Around a million young people in the UK (aged between 16-24) are not in education, employment or training (the so-called NEETs).

One key factor for the persistence of this marginalisation of young people from activities that have longer term impact on birth heir wellbeing & income, is the role of schools in surging such rejection of (or exclusion from) such early life opportunities.

Looking at how schools can help NEETs before they become NEETs is the key!

#education
https://theconversation.com/the-school-you-go-to-affects-whether-you-become-neet-new-research-279365

The school you go to affects whether you become Neet – new research

With 1 million unemployed young people across the UK, school culture may have impacted their success rate

The Conversation
@ChrisMayLA6 I fail to see how schools hold "the" key. This is a systemic issue with multi-factor causes.

@dajb

Well, the research establishes an association between schools & the propensity to become a NEET; but they accept its is just an association - my feeling is that schools can be key to shifting that propensity, but you are right there are deeper social structural issues that feed into this too.... schools are a necessary area of action but not a necessarily a sufficient one

@ChrisMayLA6 Indeed, the research shows this because schools are the source of the data.

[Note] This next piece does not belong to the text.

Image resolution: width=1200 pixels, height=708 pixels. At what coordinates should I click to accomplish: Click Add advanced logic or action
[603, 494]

Schools can play a role, but (as ever) *investing* in poorer areas helps massively.

It's a classic compounding feedback loop. If I'm a young person from an area with no jobs and people out of work, then I've no-one to ask for advice. Why wouldn't I want to just live at home and hang out with my mates?

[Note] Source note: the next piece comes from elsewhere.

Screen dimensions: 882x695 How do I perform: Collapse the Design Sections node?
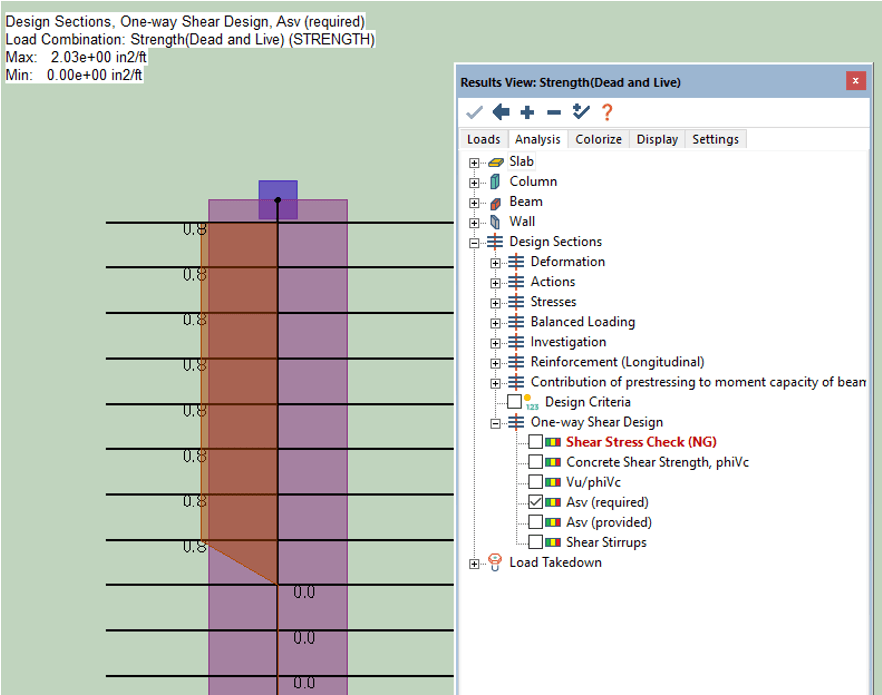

The problem with schools as the locus of 'advice' for young people is that most teachers don't have much experience of the world outside of formal education.

Anyway, rant over 😉

@dajb

Hmmm.... I know a lot of teachers & I think given the right support they can make a real difference, but equally I'm not disagreeing with or discounting your central point - perhaps I should have said 'one of the keys' not 'the key'.... I think broadly we're on the same page

@ChrisMayLA6 Oh I think teachers are great. I used to be one, as was my dad and my wife (and most of her family). I'm coming at this from a "let's not blame schools for the ills of society" angle 👍

@dajb

aha, sure; am on board with that

@ChrisMayLA6
The government could redefine work, maybe not as something that contributes to the economy via tax but action, which develops community resilience and connection.
Ultimately, care in its many forms has to be a recognised part of the economy.

@Herefordrob

Yes, it would be interesting to know how many NEETS are actually young carers for instance

@ChrisMayLA6
Definitely, the figures exist though far from thorough and not really considered as "contributing" other than a philanthropic carers allowance. Much of which goes unclaimed.